Data entries

---------------

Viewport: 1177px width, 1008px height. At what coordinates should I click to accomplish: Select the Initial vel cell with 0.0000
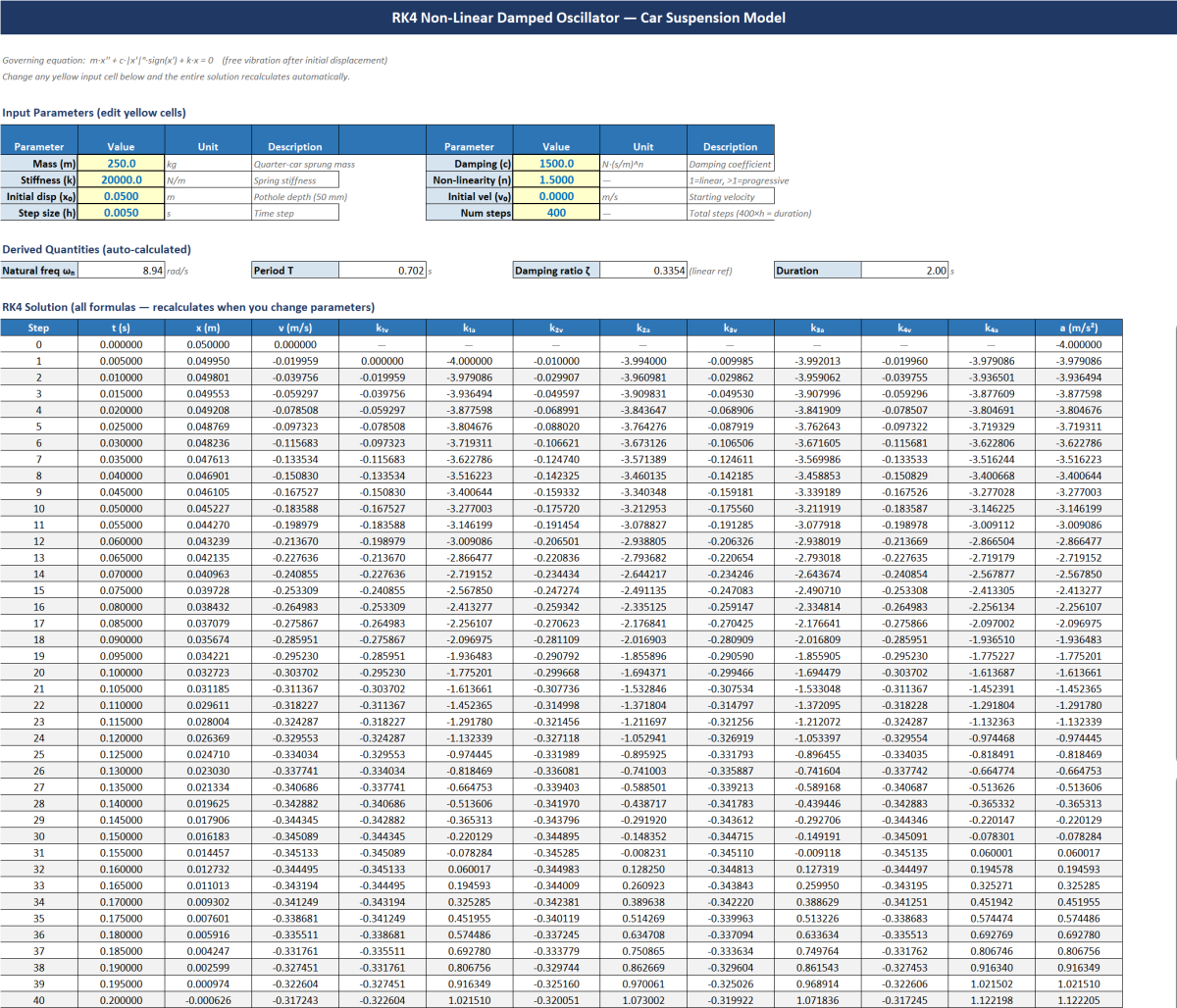point(556,196)
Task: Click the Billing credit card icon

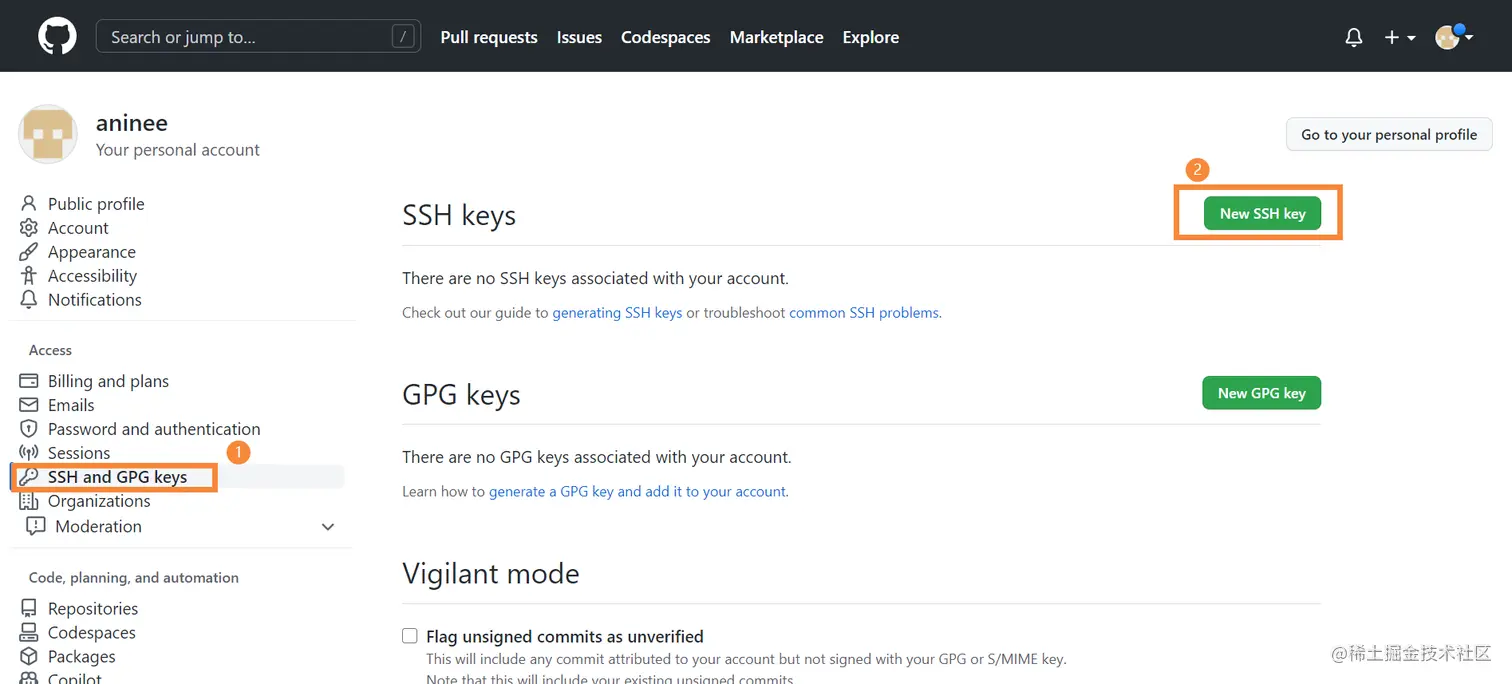Action: pos(29,381)
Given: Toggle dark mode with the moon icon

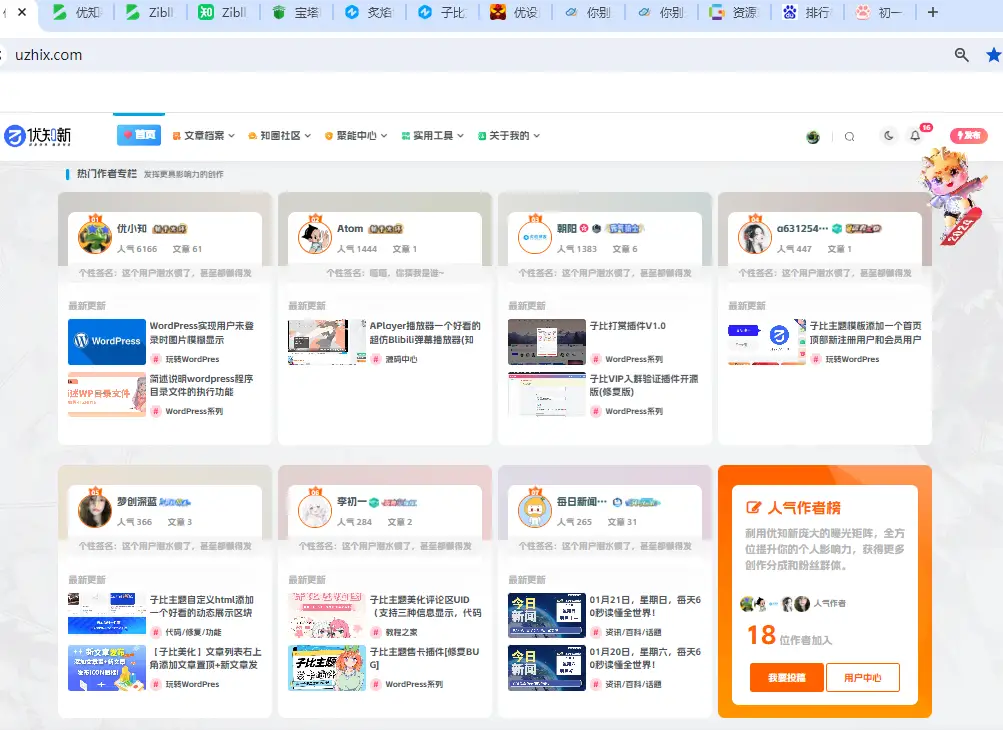Looking at the screenshot, I should (x=889, y=135).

---------------

Copy every entry exactly, leaving out the pictures.

* RESULT:
Viewport: 1177px width, 1008px height. At what coordinates should I click to accomplish: Select the Initial vel cell with 0.0000
point(556,196)
Task: Click the Billing credit card icon

Action: pos(29,381)
Given: Toggle dark mode with the moon icon

Looking at the screenshot, I should (x=889, y=135).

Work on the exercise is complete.